• Mar 17, 2017

Preserving land and water

aerial view of field
There are many things farmers are doing to keep their fields and adjacent waterways as healthy as possible and still provide for profit potential. WinField United continues to supply data and tools to help you and other farmers increase yield potential for every drop of water used. In turn, you play a vital role in promoting land and water conservation through various management practices.
 
Nutrient management
Some of the biggest gains not only in sustainability but also in yield potential come from applying nutrients closer to the time crops use them. For example, Answer Plot® trials have shown that strategic application timing can help reduce the financial and environmental costs of applying excess nitrogen.
 
My colleague Ryan Wolf, agronomy manager, also attributes successful nutrient management to strategic tissue sampling. “Well-timed tissue sampling allows farmers to respond with targeted nutrient applications only when needed and not to apply nutrients that are not needed,” he says.
 
Irrigation management
Using water probes in irrigated fields lets you see the amount of water in your soil profile, allowing you to make better irrigation decisions. In the past, we tended to over-irrigate because we didn’t know what the moisture in our soil profile looked like.
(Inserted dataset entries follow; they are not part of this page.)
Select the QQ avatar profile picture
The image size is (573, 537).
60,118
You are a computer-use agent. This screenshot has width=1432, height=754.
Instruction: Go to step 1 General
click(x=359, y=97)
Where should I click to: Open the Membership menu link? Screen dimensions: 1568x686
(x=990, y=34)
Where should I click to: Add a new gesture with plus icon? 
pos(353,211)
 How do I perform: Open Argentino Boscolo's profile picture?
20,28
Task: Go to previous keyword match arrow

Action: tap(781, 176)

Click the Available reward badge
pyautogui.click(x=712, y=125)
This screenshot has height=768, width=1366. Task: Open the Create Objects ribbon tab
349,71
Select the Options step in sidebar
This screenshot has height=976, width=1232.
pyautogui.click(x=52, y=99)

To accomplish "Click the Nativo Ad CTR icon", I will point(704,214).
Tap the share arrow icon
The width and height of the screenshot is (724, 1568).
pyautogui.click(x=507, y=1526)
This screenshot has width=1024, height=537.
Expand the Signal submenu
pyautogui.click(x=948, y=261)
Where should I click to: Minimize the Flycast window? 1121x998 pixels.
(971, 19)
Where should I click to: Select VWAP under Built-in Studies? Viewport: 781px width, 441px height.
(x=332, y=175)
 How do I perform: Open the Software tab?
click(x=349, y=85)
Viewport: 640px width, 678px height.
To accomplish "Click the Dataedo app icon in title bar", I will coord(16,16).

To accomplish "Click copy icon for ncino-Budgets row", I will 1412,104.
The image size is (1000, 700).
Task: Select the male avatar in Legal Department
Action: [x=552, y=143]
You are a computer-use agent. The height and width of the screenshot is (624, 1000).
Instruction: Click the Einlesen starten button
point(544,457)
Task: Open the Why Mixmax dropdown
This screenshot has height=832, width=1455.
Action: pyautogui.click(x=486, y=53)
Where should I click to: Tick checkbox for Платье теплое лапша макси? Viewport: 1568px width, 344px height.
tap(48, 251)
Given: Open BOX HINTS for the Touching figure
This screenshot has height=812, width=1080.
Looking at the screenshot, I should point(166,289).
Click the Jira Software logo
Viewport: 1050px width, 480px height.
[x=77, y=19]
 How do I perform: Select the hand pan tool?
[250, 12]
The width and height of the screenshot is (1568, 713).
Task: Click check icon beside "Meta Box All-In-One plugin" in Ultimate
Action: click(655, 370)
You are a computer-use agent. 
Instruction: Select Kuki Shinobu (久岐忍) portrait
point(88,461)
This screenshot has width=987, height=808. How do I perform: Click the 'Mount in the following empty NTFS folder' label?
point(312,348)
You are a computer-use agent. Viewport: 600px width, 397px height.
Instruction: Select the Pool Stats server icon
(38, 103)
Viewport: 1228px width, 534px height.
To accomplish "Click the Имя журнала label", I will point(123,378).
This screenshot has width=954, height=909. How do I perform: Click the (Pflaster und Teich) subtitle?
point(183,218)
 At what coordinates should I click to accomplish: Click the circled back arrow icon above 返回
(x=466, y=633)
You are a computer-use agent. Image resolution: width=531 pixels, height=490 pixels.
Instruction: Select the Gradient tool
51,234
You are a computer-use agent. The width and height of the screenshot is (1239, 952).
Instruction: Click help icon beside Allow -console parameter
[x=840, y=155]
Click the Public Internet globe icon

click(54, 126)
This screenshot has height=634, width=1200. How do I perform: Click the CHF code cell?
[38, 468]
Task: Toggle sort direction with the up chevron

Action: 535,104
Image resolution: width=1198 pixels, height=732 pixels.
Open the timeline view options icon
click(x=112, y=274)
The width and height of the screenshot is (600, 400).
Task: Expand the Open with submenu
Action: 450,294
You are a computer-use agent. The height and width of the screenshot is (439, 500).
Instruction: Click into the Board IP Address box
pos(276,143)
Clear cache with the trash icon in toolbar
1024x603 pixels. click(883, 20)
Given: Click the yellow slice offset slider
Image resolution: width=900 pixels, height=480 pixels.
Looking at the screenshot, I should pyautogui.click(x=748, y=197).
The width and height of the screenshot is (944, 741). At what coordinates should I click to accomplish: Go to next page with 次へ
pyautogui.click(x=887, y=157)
Much like nutrient management, irrigation management and water probes aid agronomic decision-making so you provide only the amount of water that’s needed at optimal times.
 
Land management
You may use buffer strips, grass waterways, or minimum- or no-till methods to manage soil integrity and nutrient runoff, depending on the part of the country you’re in. Cover crops are another way to capture nutrients and build soil health.
 
Genetics and trait technologies
New seed technologies can also help promote sustainability. “Traits that add herbicide tolerance and insect protection save pounds of pesticides from being applied to crops during the season,” says Wolf.
 
For example, most corn hybrids contain a corn rootworm trait. The less corn rootworm pressure we have in the field, the more plentiful roots we have under the corn plant, which usually translates into higher yield potential. Those roots also capture many more nutrients, so they don’t get into the watershed. The more of a crop we can convert into grain, the more nutrients we remove from the soil profile so they can’t travel where we don’t want them to.